In the 1995 Star Trek: Deep Space Nine episode "Past Tense, Part II," partly set in the year 2024, Commander (later Captain) Benjamin Sisko, a baseball fan despite living in the 24th Century, gave his opinion that the greatest baseball team of all time was the 2015 London Kings, pointing out that it was the rookie season of Japanese-American shortstop Harmon "Buck" Bokai. This suggests that the Kings won the 2015 World Series. Another person in the scene says the greatest team ever was the 1999 Yankees.
The scene came closer to getting it right than anyone could have expected: The Yankees did go on to win the World Series in 1999, going 11-1 in the postseason, following their 114-48 regular season and 11-2 postseason of the year before; and the 2015 World Series was won by a team with a regal name. But "Royals" is not "Kings," and Kansas City is not London. (They do call themselves "The Paris of the Plains," though.)
Other Trek episodes had the Yankees beating the London Kings in the World Series in 2032, and losing to them in 2042, after which -- possibly due to World War III being fought in the show's timeline -- baseball had so badly dropped in popularity that it was stopped, a major problem I have with Star Trek.
However, despite the Yankees' real-life 2 regular-season games with the Boston Red Sox in London in 2019, and future London Series games planned, I seriously doubt that MLB will put a team in London by 2032, or even 2042. But at least the sport should remain popular well beyond then.
Another piece of science fiction, Back to the Future Part II, released in 1989, said that the Chicago Cubs won the 2015 World Series, a 4-game sweep over a Miami team not named, but with an alligator as its logo. The Cubs did reach the NLCS in 2015, but got swept by the Mets, then won the World Series the next year. But when a Miami team was created, the Florida Marlins, in 1993, it was in the NL, and it ended up embarrassing the Cubs in the 2003 NLCS.

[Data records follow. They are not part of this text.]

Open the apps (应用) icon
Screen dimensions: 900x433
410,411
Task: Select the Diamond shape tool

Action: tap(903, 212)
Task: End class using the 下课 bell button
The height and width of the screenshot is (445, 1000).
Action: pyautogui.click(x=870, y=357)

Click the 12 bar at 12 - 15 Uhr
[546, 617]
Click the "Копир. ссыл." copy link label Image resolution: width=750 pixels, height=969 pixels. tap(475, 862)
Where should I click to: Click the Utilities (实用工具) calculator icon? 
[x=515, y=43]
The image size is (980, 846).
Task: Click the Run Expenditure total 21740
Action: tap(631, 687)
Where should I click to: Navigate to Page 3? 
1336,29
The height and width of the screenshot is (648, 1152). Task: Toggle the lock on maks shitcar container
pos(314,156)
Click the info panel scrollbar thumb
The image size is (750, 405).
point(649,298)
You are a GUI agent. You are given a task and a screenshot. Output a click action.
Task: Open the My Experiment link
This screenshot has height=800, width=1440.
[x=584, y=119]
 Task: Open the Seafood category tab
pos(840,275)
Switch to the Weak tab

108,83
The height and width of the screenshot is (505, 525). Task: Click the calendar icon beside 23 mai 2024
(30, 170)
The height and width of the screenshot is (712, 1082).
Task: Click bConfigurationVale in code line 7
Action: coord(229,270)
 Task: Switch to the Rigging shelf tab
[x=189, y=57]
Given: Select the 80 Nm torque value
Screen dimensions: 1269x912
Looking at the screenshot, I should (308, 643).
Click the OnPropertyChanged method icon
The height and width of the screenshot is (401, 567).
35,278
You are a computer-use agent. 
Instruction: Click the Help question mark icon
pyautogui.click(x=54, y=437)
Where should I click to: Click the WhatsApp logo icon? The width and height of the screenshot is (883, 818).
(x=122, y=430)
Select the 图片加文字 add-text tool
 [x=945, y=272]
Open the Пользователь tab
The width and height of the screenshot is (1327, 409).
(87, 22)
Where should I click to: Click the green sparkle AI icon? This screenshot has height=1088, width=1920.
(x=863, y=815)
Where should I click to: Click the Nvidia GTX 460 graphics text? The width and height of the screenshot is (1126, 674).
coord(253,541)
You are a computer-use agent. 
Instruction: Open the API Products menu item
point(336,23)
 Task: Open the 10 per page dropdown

In World Series play, the Mets are 0-5 in Game 1s, 2-3 in Game 2s, 5-0 in Game 3s, 2-3 in Game 4s, 2-3 in Game 5s, 1-1 in Game 6s, and 1-1 in Game 7s. Since October 27, 1986, when they beat the Boston Red Sox in Game 7 of the World Series, they have gone just 2-8 in World Series play, their only wins coming in Game 3s at home. And, since November 1, 2015, they have never played another World Series game.